HMRC will always object to strike-off applications when:

  • Corporation Tax is overdue

  • VAT or PAYE is unpaid

  • CT600 returns are missing

  • letters have been ignored

✔ But you can legally close the company another way.

If the company cannot repay Corporation Tax, your legal closure method is a Creditors’ Voluntary Liquidation (CVL).

A CVL:

  • closes the company

  • writes off Corporation Tax and other debts

  • stops HMRC enforcement

  • protects directors from further action

This is the correct and legal process for companies that cannot afford to pay HMRC.

3. Your two main options if you can’t pay Corporation Tax:

Option 1: HMRC Time to Pay Arrangement (TTP)

A Time to Pay arrangement lets your company repay Corporation Tax in monthly instalments.

Suitable for companies that are:

  • still trading

  • temporarily struggling

  • able to afford smaller payments

HMRC usually agrees to a TTP if:

  • you contact them early

  • all CT600 returns are up to date

  • you provide a realistic repayment plan

Option 2: Close the company through a CVL

If the company cannot afford Corporation Tax now or in the future, a Creditors’ Voluntary Liquidation is often the safest and most realistic option.

A CVL:

  • stops all HMRC pressure

  • freezes interest and penalties

  • writes off all unsecured business debts

  • ensures legal closure

Directors are not personally liable for Corporation Tax unless there’s fraud or serious wrongdoing.

4. How to decide between TTP or CVL.

Ask yourself:

Is the business still viable?

If yes → HMRC Time to Pay
If no → CVL

Can you afford a monthly repayment plan?

If repayments would push the company back into debt → CVL

Is HMRC already threatening enforcement?

If yes → urgent advice is recommended.
A CVL may stop this immediately.

These questions help directors quickly understand their most realistic option.

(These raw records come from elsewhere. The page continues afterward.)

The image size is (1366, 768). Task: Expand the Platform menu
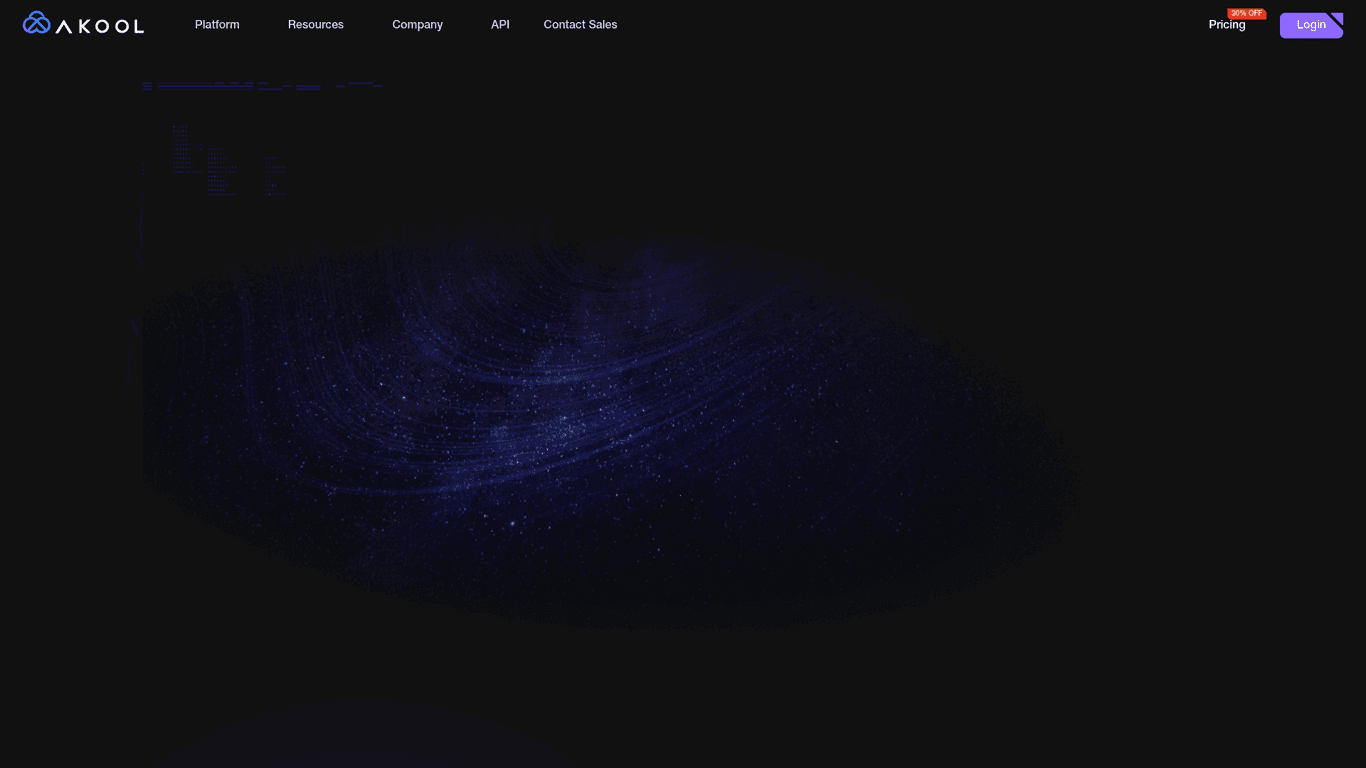click(217, 25)
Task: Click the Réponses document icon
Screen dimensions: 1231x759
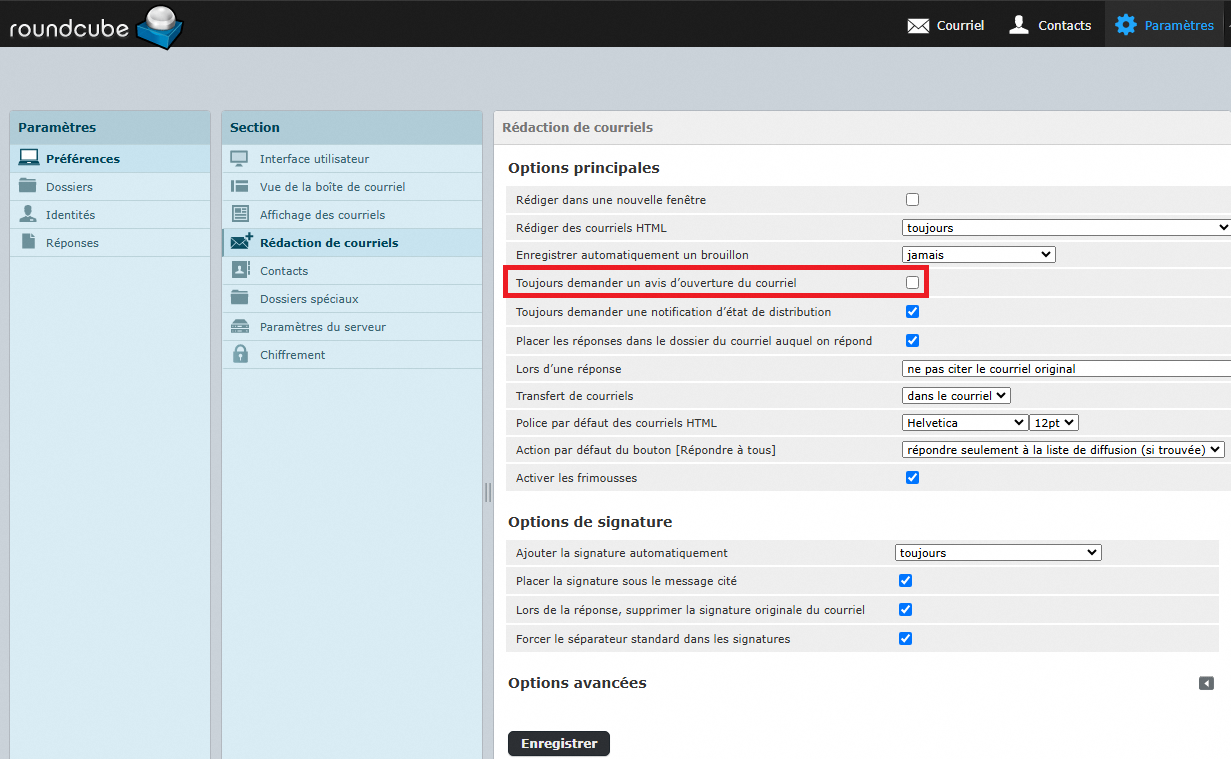Action: point(28,242)

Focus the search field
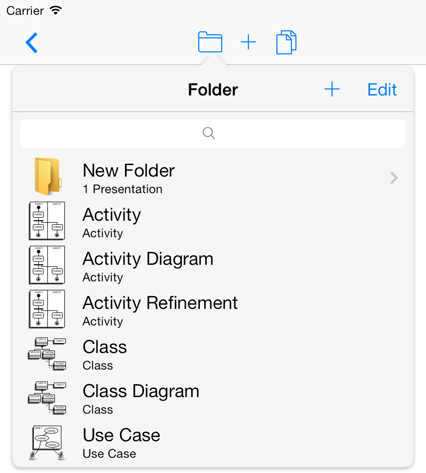pos(213,133)
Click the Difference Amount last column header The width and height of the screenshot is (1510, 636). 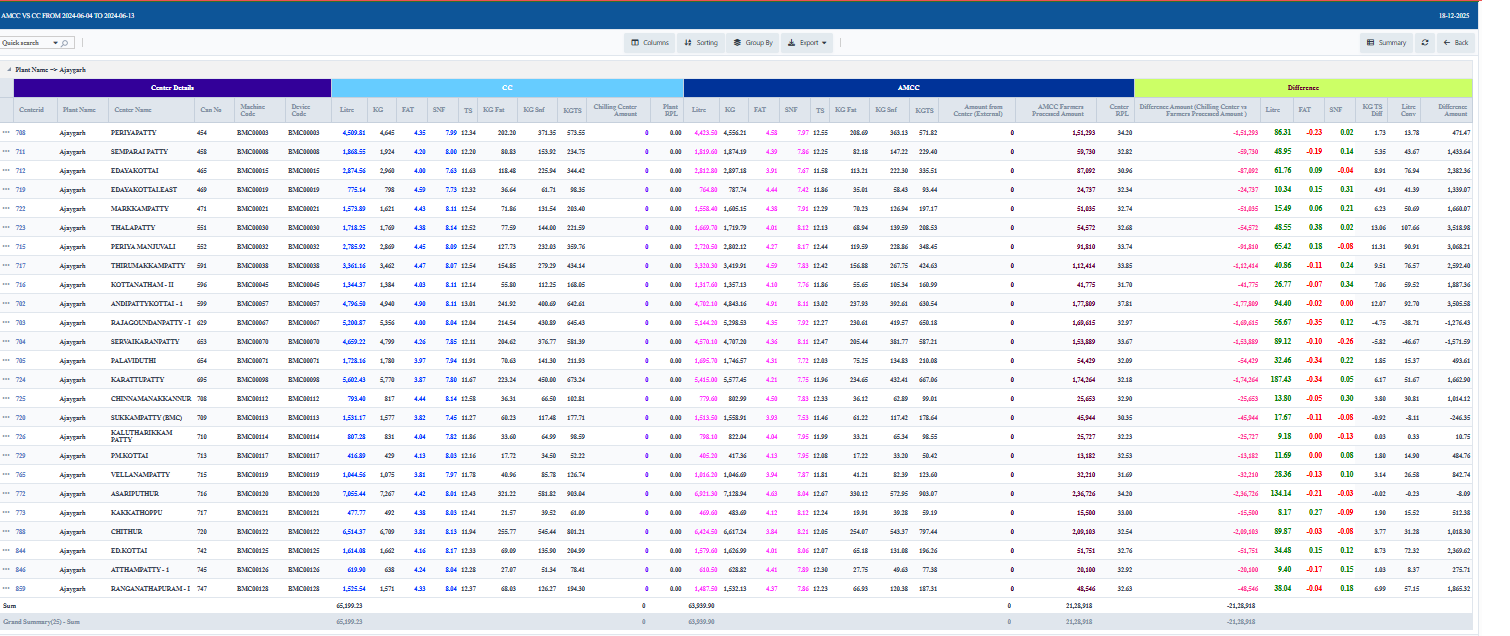tap(1452, 110)
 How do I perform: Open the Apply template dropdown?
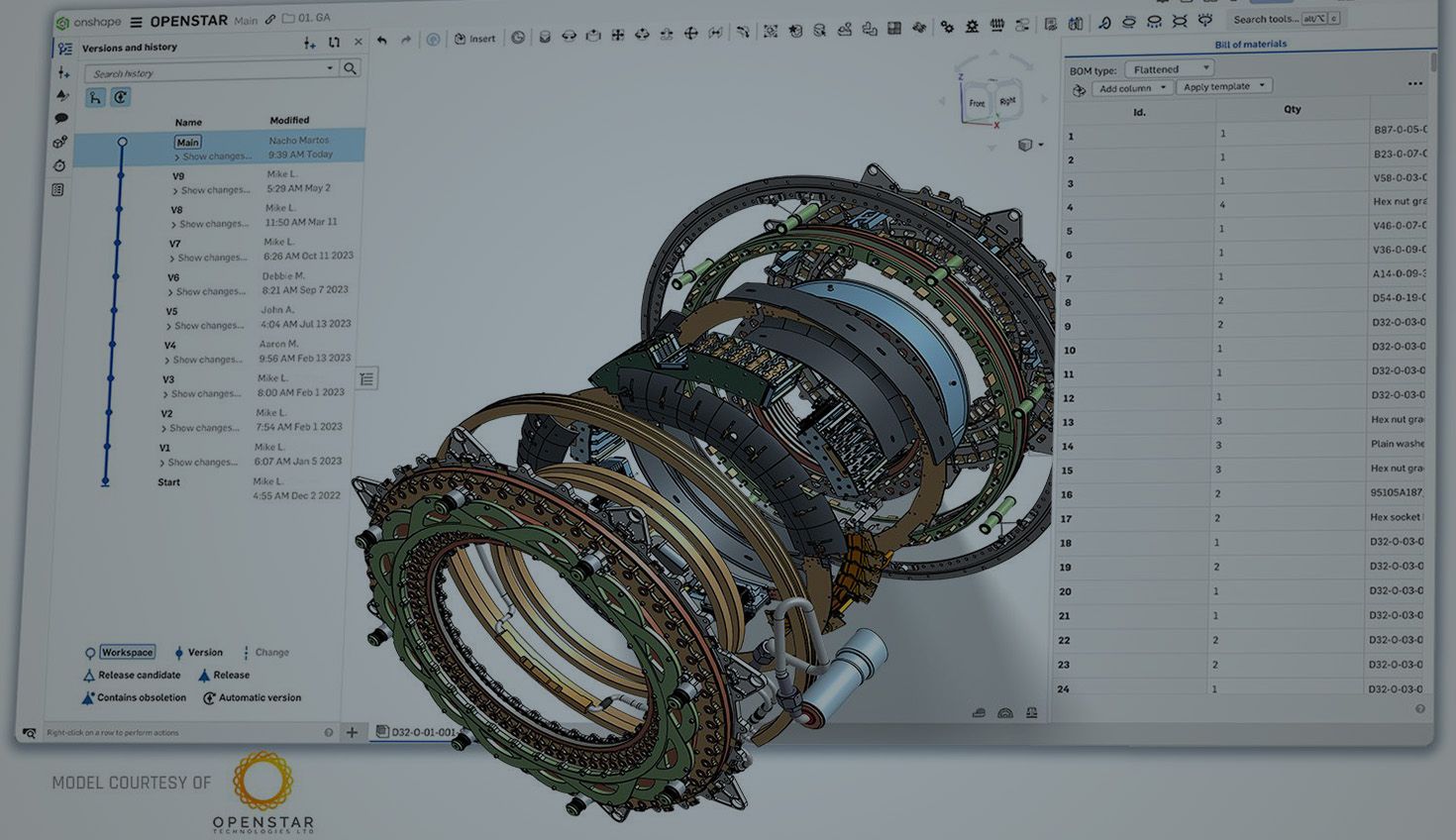pyautogui.click(x=1223, y=86)

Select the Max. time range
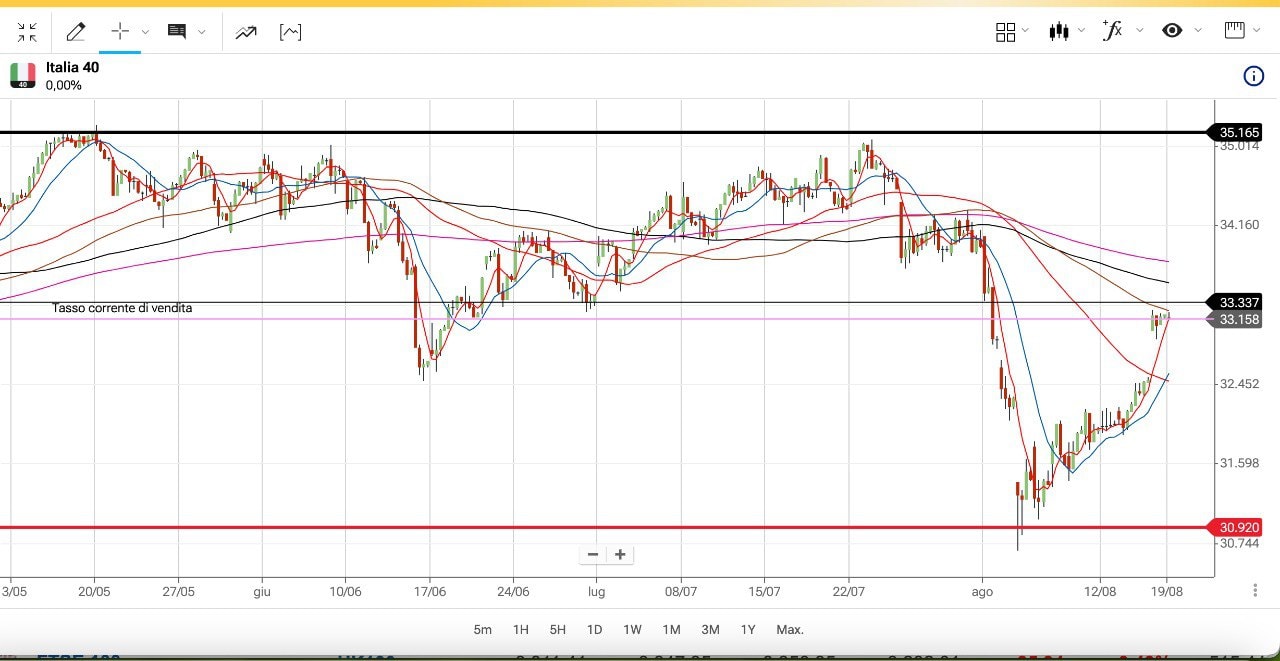pyautogui.click(x=790, y=630)
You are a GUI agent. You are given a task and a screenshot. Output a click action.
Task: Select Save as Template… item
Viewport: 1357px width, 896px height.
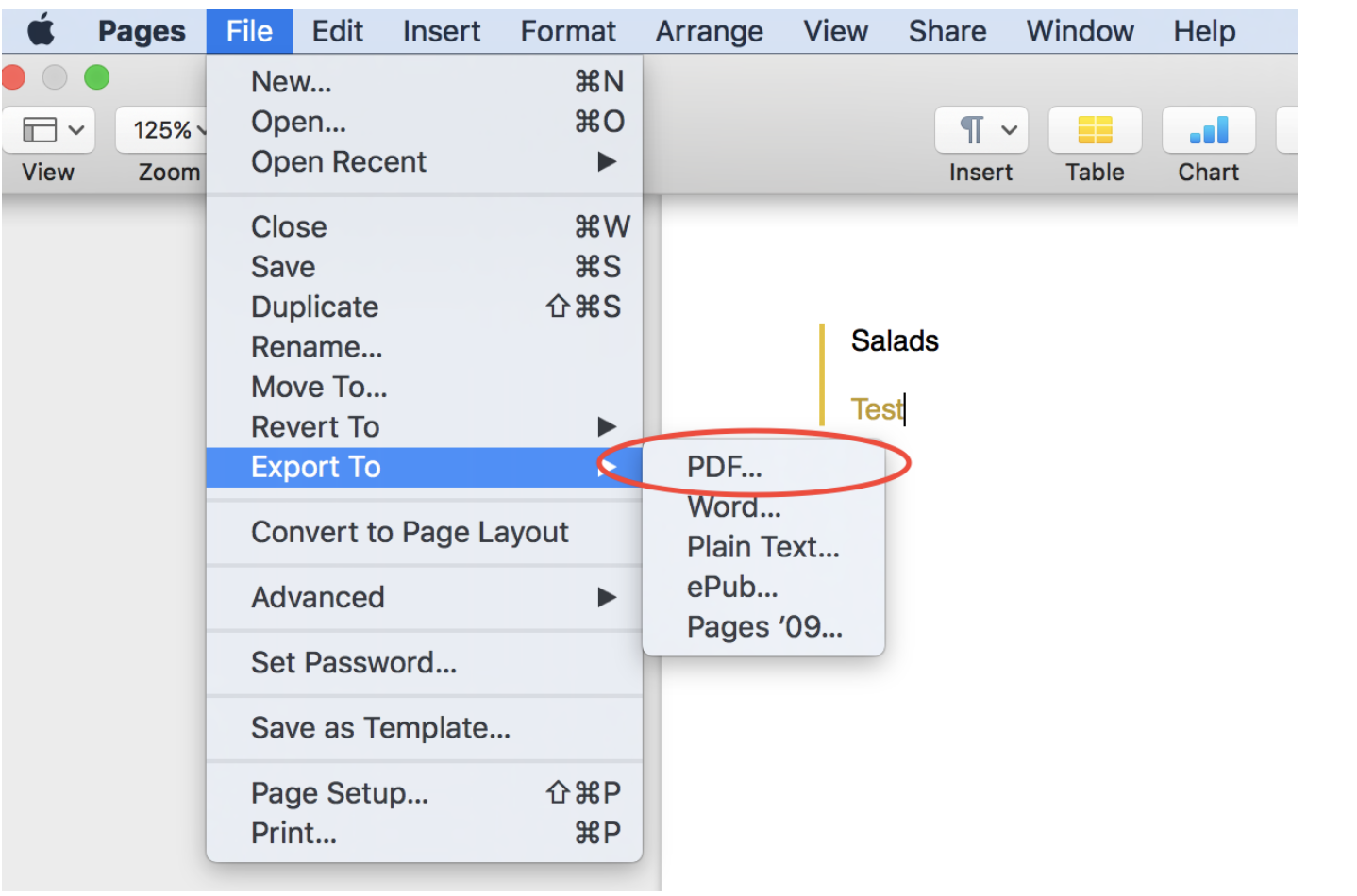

5. What you MUST NOT do when behind on Corporation Tax:

To avoid serious consequences, do not:

❌ Ignore HMRC
❌ Continue trading while insolvent
❌ Apply for strike-off (HMRC will block it)
❌ Use company money for personal use
❌ Hope the debt “goes away”

If your company can’t afford Corporation Tax, the worst thing you can do is delay taking action.

6. What happens if you do nothing?

If ignored, HMRC can:

  • send enforcement officers

  • freeze company bank accounts

  • issue a winding-up petition

  • force the company into compulsory liquidation

Once HMRC starts this, directors lose control of the process.
Act before enforcement begins, not after.

7. In plain English: Your next steps if you owe Corporation Tax:

Step 1: Work out if the business can realistically recover

Is there a future? Can you trade out of debt?

Step 2: Choose the right option

✔ The company is still viable → HMRC Time to Pay
✔ The company cannot repay → Creditors’ Voluntary Liquidation
✔ Striking off the company yourself → Only possible when tax is fully paid

Step 3: Get advice early

Ignoring HMRC won’t make them go away; it just leaves you with fewer ways to fix things.

8. Summary

If you’re behind on Corporation Tax, here are your options:

Option A: Repay through HMRC Time to Pay

Suitable if the company is still viable.

Option B: Close the company via CVL

Suitable if the company is insolvent or cannot repay Corporation Tax.

Option C: Strike-off (DS01)

Only available when all Corporation Tax is fully paid and up to date.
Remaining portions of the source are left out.